Oh as
conscious, and oh as desperate, a pain to joyous eyes; our sapphire friends,
our burgundy nightmare, our turquoise blues; as confused the mountains, crying
through brooks, this situation for conscience; our darkest moment, as brilliant
diamonds, and jasper dreams; to awaken bloody, gripping his fey, a daughter with
a hatchet; as cried this light, this jasmine tear—the years as prisons. I’d
love to fathom, that airborne life, captured where he died, fumbling through cotton-fields; where daughters wail, and
sons box, and fathers feel hell: that terrified look, that churchyard fire,
those days screaming at faith.

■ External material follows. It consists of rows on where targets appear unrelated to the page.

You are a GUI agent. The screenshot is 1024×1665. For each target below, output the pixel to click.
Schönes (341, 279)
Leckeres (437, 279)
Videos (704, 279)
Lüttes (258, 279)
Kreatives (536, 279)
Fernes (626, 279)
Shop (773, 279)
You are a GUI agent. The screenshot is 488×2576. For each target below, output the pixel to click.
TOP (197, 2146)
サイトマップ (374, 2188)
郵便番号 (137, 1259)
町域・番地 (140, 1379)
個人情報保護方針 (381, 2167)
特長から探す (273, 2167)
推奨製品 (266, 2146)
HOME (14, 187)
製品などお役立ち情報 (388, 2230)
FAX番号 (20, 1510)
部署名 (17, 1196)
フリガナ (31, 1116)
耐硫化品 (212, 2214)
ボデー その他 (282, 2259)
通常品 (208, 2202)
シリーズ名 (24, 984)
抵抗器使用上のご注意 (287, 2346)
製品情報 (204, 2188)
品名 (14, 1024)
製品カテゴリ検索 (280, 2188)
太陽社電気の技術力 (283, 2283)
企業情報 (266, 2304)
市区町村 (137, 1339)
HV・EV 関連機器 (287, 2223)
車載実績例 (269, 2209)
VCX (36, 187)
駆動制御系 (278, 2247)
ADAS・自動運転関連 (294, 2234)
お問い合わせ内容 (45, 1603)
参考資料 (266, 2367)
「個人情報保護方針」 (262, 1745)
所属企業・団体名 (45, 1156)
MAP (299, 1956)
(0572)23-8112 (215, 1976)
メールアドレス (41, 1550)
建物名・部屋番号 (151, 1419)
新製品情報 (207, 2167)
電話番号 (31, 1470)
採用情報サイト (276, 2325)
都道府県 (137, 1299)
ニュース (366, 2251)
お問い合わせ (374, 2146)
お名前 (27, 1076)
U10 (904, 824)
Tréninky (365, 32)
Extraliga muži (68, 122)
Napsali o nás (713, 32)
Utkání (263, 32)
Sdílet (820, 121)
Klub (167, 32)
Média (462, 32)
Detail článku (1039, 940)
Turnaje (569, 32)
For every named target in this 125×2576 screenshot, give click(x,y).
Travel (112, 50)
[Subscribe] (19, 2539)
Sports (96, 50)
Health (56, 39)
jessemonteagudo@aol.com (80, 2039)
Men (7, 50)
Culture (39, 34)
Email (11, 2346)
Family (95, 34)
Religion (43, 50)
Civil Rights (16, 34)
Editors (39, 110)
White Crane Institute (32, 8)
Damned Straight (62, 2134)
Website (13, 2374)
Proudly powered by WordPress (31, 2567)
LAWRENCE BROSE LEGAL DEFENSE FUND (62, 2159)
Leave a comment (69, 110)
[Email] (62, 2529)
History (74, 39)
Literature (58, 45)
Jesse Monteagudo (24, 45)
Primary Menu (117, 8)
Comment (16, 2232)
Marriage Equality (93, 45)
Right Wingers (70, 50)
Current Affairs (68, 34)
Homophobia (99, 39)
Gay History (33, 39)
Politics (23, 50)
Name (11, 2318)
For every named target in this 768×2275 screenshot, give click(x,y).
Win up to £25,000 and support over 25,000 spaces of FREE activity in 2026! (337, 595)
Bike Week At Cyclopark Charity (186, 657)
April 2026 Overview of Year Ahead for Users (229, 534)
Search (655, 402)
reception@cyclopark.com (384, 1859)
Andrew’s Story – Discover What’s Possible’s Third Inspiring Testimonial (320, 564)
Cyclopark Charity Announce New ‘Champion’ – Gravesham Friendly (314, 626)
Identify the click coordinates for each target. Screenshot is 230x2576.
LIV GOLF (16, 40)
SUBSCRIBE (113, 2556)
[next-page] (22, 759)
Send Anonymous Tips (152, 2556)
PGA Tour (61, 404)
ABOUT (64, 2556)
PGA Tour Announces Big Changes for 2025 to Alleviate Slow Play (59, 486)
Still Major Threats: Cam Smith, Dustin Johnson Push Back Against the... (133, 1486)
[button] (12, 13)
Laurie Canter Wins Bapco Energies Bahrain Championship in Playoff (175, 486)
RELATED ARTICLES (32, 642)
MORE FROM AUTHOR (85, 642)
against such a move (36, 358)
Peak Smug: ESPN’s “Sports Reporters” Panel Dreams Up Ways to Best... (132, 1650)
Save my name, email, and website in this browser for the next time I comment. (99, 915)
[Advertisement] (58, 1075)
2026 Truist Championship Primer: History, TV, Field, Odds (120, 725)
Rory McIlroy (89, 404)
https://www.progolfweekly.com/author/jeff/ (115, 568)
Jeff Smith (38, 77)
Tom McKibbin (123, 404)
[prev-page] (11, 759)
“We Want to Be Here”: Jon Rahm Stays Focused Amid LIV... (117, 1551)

The dungeon fell, clutching his spine, where
death was spinning—as sheer defeat, and still to crawl, as robbing for
particles: this glorious life, an inner world of fears, a pumpkin carved as
ghosts; but show us love, as prone to profanity, and billion dollar facades;
for we couldn’t love it, this centric world, as graced with pennies; to find
his future, and to forget the weeds—apologetic for so much; but oh the conscious,
that needed trespass, while a griffin mingles with clouds. They took it early,
this innocent child, to mold a sage; and for short, as to lose it all, as proud
to perish: this sick distortion, this survival thrust, as painted through muddy
tears: the cheers of life, that moment she came, that second he fell; to court
a vixen, with little to love, and everything to whittle; so carve his brain,
with no need to care, and everything to gain. The jail was self, to collapse
his brain, as conscious we were: this fiery lose, this tender cross, a gardenia
dipped in gold; to say that he lived, her final forgiveness—that tear that just
fell; and oh the walls, crashing where he flew, this inner detriment; as
floating in pools—a daughter with a hatchet, a mother with a camera.